Serie di esercizi |
1 > Stabilisci se le affermazioni (a), (b) e (c) concordano con il brano sul metodo Draghi. Per ciascuna rispondi sì o no e cita le parole decisive del brano. (a) Al provvedimento sull'estensione del certificato verde sono stati presentati 916 emendamenti. (b) Secondo il brano, il semestre bianco permette di tornare alle urne prima dell'elezione di un nuovo presidente della Repubblica. (c) L'esponente leghista ha ribadito la propria posizione dal palco della Festa della Lega a Roma.
2 > Prosegui il brano sul metodo Draghi a partire dalla sua ultima frase.

Brano proposto |
┌────────

Alla ricerca di una mediazione: il metodo Draghi
Dopo la mezza crisi di maggioranza sulla giustizia, risoltasi con un compromesso e l’approvazione di un nuovo testo della Riforma Cartabia alla Camera, il premier è obbligato a misurarsi con un nuovo scontro interno ai partiti che sostengono il Governo e sembra intenzionato a utilizzare lo stesso metodo usato per la riforma del processo penale: parlando con i diretti interessati.
Ed è proprio il leader della Lega ad averlo confermato ieri a Palermo: “Ho sentito il presidente Draghi anche oggi e ho sottolineato alcuni problemi reali come quelli delle famiglie con figli, che partono per le vacanze venerdì e se non cambia la
norma dovranno cenare loro nel ristorante e portare la ciotola con gli avanzi fuori ai figli: prudenza sì ma senza rovinare l’agosto a milioni di famiglie, chiediamo buonsenso”.
Una richiesta rafforzata negli ultimi giorni prima dall’ultimatum di Salvini all’intero esecutivo e alla ministra degli Interni Luciana Lamorgese, accusati di non fare abbastanza per fermare gli sbarchi di migranti sulle nostre coste mentre introduce l’obbligo del Green pass per tutti gli italiani che vogliano accedere a determinate attività e locali. E poi con la presentazione di quasi un migliaio di emendamenti al provvedimento sull’estensione del certificato verde.
Precisamente 916, una cifra non scelta a caso secondo fonti leghiste citate dal Fatto Quotidiano. Si tratta infatti dello stesso numero di proposte di modifica presentate una settimana fa dal Movimento 5 Stelle in commissione Giustizia sulla riforma Cartabia. Un segnale inequivocabile al Governo e alla maggioranza a non alzare troppo la posta e a venire incontro alle richieste del Carroccio, così come avvenuto con le istanze segnalate dai pentastellati guidati dall’ex premier Giuseppe Conte.
Un’arma spuntata, secondo i più, visto il concomitante inizio del semestre bianco che impedisce il ritorno alle urne prima dell’elezione di un nuovo presidente della Repubblica. O forse no, perché se è vero che l’impossibilità di andare alle elezioni, come delineato da Marco Damilano dalle colonne de L’Espresso, sta spegnendo tra i Partiti “la tensione unitaria portata dall’emergenza”, la partita del Colle è ancora tutta da giocare e potrebbe riservare sorprese.
In particolare, negli scorsi giorni il ministro dello Sviluppo economico Giancarlo Giorgetti, indicato da più parti come l’anima moderata e governista all’interno della Lega, ha sottolineato come quella interna alla maggioranza non sia “un’unità nazionale” ma “su Draghi, una persona fisica”.
E proprio l’ipotesi dell’elezione dell’attuale premier a presidente della Repubblica porterebbe dritta alle elezioni, secondo il ministro. “Senza Draghi serve un governo che possa legittimarsi dal mandato popolare”, ha ribadito l’esponente leghista dal palco della Festa della Lega a Milano Marittima.

└────────

Dati forniti |
┌────────

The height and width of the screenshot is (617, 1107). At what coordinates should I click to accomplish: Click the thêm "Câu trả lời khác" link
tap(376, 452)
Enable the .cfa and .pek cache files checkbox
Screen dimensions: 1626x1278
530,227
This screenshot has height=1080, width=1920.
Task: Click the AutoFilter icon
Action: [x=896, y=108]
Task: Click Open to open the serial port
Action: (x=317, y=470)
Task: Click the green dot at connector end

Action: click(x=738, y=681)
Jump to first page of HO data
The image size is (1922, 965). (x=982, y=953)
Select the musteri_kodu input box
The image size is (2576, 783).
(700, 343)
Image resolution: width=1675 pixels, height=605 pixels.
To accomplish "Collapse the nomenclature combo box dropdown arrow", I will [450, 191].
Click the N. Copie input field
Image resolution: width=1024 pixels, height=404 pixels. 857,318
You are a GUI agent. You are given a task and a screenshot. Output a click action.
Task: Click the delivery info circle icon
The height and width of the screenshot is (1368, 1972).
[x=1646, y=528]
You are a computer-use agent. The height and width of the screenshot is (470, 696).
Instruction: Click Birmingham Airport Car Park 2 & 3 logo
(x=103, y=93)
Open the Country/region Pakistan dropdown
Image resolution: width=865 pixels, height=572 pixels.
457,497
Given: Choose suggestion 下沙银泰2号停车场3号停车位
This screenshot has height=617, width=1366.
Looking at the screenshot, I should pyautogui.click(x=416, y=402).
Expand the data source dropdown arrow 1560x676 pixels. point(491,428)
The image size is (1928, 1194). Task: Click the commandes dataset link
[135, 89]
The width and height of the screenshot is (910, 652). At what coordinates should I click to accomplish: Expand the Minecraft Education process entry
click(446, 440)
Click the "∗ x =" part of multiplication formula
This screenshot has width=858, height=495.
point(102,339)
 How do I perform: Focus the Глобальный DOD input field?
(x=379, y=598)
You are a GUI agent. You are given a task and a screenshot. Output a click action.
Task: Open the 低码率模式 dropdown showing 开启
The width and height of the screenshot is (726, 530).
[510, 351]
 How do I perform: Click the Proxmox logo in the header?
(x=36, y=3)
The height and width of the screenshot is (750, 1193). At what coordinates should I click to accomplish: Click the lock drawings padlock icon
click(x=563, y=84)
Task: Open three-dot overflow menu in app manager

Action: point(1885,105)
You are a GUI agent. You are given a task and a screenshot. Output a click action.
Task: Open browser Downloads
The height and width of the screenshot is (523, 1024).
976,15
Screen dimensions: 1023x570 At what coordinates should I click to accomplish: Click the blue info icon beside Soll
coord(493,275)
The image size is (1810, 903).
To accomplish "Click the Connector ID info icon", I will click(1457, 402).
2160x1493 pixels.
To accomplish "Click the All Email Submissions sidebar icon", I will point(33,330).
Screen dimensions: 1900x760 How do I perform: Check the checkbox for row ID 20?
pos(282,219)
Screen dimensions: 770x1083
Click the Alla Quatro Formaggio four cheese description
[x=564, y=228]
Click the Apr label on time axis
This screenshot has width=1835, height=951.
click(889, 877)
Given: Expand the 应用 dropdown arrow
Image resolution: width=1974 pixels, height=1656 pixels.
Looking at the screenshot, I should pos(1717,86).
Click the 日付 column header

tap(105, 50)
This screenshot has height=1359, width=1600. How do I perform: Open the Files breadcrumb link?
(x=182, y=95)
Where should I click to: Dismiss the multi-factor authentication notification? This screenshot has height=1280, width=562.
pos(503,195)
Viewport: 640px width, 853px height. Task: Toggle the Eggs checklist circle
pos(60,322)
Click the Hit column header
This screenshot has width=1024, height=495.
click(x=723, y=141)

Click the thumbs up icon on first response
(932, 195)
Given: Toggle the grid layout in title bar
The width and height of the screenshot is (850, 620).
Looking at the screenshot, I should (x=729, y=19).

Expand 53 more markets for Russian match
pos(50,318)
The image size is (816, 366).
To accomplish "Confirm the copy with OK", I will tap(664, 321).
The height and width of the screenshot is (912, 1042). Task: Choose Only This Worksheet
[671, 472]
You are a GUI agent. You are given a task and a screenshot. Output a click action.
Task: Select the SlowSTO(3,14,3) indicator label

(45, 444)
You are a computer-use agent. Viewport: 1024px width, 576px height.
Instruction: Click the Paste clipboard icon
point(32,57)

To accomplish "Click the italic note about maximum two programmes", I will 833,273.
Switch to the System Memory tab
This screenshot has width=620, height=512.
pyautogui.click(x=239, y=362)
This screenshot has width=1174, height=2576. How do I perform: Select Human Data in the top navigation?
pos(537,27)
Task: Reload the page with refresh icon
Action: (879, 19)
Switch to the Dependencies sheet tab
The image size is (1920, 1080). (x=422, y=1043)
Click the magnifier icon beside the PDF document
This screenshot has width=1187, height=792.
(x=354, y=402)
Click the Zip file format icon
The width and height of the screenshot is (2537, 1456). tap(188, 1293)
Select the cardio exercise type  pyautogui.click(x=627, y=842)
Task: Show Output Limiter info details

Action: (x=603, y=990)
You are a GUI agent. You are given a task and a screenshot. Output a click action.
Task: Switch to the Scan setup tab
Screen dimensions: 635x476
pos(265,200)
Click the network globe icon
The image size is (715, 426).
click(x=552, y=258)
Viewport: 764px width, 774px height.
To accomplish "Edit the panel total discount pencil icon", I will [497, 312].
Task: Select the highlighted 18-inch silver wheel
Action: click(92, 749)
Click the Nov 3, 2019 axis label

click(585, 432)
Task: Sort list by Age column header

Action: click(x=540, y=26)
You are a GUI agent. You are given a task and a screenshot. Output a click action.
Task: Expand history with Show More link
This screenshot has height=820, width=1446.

└────────

Risultati per esercizio |
1 >
(a) Sì: "Precisamente 916, una cifra non scelta a caso secondo fonti leghiste citate dal Fatto Quotidiano."
(b) No: "il concomitante inizio del semestre bianco che impedisce il ritorno alle urne prima dell’elezione di un nuovo presidente della Repubblica"
(c) No: "ha ribadito l’esponente leghista dal palco della Festa della Lega a Milano Marittima"

2 >
Insomma, se da un lato Giorgetti ha tracciato una linea invalicabile per il proprio segretario: non mettere in discussione Draghi, le sue considerazioni non possono non essere lette anche come un segnale al premier, a cui viene implicitamente (e magari involontariamente) ricordato il peso del Carroccio nel solo nel cammino dell’ex presidente della Bce verso il Quirinale, ma nella collaborazione a un altro governo cosiddetto europeista dopo la salita dell’attuale presidente del Consiglio al Colle.
Come disinnescare la bomba Salvini prima dell’elezione per il Colle
Principalmente il ministro ha però voluto provare a disinnescare la bomba Salvini nella maggioranza, solleticando le ambizioni del segretario leghista con l’ipotesi di un ritorno al Viminale al posto di Luciana Lamorgese. Un’eventualità davvero poco probabile: Salvini ministro degli Interni in un governo di unità nazionale metterebbe a rischio la tenuta della maggioranza e soprattutto l’appoggio del Partito democratico.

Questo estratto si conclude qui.